The combination of these relationships provides a healthy sense of perspective that can help provide not only support and encouragement, but also a challenge to our thinking that may cause us to mature in our approach to ministry. I receive a great deal of added perspective both from my fellow DCE’s as well as from the times that I find myself among my teacher and pastor friends. By getting to know them as well, I avoid locking myself in my own echo chamber.  I am better able to understand my ministry in relationship to the ministry of others. I grow as a member of my profession by being able to critically examine the way in which others reflect back on how I serve.

 

This only takes place in a relational space that allows for safe honesty and transparency.  As church workers we need relationships in which we are able to both vent our frustrations in a constructive manner, but also relationships in which that venting is not an end in itself.  Having a regular meeting of friends who can push you to grow as a church worker and more importantly a child of God and follower of Christ is essential.

 

Geography may be a factor for some workers who find themselves called to areas where there are few to no other church workers who do what they do locally.

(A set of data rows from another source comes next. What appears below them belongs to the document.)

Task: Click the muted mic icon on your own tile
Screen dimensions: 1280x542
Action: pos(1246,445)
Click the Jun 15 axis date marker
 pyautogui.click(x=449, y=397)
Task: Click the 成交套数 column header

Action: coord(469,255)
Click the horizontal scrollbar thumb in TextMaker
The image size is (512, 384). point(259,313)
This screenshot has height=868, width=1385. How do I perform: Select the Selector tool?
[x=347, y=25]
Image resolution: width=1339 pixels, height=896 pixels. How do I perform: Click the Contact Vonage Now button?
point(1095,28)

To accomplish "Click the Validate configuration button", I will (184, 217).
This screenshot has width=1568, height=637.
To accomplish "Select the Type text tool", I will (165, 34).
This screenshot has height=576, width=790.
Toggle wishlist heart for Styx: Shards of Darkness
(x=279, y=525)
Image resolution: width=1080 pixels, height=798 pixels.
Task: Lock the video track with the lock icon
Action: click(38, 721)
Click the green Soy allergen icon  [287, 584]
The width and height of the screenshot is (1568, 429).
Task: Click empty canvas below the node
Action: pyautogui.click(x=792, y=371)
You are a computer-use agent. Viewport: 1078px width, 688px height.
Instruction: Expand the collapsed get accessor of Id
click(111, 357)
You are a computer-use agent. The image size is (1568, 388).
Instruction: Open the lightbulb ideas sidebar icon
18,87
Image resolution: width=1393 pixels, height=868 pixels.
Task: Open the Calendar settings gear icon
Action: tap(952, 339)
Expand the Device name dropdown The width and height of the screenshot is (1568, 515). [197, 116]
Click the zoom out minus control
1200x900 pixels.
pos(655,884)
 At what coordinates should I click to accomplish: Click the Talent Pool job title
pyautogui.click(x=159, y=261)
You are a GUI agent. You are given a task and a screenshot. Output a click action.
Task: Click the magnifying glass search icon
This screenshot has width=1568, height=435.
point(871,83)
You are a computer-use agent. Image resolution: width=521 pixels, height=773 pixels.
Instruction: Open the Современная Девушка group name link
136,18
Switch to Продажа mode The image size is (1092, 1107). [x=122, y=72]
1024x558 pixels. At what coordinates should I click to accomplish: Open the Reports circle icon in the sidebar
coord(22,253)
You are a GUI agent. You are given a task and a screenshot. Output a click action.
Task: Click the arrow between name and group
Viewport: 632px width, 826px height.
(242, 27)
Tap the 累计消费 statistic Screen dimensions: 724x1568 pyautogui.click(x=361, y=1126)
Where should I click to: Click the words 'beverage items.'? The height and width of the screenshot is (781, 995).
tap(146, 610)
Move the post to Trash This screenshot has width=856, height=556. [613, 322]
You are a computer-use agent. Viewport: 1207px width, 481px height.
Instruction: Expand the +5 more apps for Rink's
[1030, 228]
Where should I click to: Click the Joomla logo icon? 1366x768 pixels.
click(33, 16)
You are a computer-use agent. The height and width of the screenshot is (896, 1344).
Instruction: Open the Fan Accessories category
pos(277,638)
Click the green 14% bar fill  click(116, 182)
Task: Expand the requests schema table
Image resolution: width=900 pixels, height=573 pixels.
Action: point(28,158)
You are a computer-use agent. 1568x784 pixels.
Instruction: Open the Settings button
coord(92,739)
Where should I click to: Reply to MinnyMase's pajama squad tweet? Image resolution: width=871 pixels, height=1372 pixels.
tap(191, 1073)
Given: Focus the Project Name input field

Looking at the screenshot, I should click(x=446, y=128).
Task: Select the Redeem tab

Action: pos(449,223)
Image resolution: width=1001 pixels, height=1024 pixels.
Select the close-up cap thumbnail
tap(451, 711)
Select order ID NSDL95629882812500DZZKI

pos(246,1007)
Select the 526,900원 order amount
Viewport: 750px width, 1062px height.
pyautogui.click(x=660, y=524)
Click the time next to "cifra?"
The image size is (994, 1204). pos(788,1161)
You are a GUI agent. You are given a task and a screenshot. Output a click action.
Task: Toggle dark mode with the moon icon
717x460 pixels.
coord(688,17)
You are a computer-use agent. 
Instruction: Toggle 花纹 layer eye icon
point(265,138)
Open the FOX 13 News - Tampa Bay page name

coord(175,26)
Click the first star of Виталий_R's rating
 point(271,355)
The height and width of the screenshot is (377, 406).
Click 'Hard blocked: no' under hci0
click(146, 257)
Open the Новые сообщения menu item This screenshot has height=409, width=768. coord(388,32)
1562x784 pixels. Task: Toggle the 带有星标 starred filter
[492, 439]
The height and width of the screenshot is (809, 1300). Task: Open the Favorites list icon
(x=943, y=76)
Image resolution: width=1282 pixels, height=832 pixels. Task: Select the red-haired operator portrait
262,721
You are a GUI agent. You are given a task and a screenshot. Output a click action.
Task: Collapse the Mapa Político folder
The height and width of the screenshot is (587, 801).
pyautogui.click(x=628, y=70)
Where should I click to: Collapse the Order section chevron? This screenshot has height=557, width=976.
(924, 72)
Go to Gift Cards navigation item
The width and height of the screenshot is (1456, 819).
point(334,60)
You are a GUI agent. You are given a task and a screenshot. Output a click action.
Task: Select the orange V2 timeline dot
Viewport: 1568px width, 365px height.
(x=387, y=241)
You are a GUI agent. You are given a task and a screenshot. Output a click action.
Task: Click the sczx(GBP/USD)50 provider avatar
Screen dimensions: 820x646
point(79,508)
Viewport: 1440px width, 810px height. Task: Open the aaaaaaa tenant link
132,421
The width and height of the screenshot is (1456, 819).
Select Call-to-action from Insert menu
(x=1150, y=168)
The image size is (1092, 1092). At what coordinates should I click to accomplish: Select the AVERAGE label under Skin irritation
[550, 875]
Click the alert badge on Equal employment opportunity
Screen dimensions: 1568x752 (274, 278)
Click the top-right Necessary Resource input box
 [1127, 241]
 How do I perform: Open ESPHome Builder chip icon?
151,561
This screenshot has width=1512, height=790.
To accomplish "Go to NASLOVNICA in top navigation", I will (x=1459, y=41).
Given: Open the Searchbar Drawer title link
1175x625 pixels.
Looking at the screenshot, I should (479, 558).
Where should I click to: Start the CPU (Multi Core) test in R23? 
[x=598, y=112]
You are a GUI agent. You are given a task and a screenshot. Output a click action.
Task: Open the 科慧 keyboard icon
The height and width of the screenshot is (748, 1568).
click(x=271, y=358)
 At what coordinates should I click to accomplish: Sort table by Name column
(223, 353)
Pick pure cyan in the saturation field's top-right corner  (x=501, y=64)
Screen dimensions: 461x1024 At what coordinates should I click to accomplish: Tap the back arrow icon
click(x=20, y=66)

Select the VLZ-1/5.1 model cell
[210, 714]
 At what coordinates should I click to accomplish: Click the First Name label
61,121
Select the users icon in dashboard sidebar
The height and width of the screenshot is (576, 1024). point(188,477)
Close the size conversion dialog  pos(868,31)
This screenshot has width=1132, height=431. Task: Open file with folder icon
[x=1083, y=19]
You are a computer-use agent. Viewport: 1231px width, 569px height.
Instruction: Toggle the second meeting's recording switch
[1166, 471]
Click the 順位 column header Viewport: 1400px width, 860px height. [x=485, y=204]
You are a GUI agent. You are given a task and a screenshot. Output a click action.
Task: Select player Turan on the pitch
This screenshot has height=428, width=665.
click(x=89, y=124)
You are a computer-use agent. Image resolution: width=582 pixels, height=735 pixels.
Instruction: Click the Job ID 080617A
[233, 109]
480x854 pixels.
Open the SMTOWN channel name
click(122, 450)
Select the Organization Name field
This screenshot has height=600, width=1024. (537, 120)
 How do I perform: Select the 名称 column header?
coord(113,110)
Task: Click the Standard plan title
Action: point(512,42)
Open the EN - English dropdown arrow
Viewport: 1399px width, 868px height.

While it is well worth making the effort, even if it means driving most of the day to spend time with others, technology allows an element of connection beyond a phone call through video conferencing on Google or Skype.

 

We all need relationships in which we are able to enjoy ourselves.  Church worker gatherings should be a time of support as well as celebration. Joining together for a drink and a time of sharing and laughter is exceptionally healthy and can bring vitality back into one’s ministry.

 

Finally, when we inevitably fail or believe that we are unworthy to serve in ministry, it is in these relationships that we are able to hear God’s words of forgiveness from our fellow servants.  Church workers are not perfect, we are sinners in need of a savior just like everyone else. Speaking Christ’s forgiveness to one another is yet another restorative benefit that uplifts our relational wellbeing.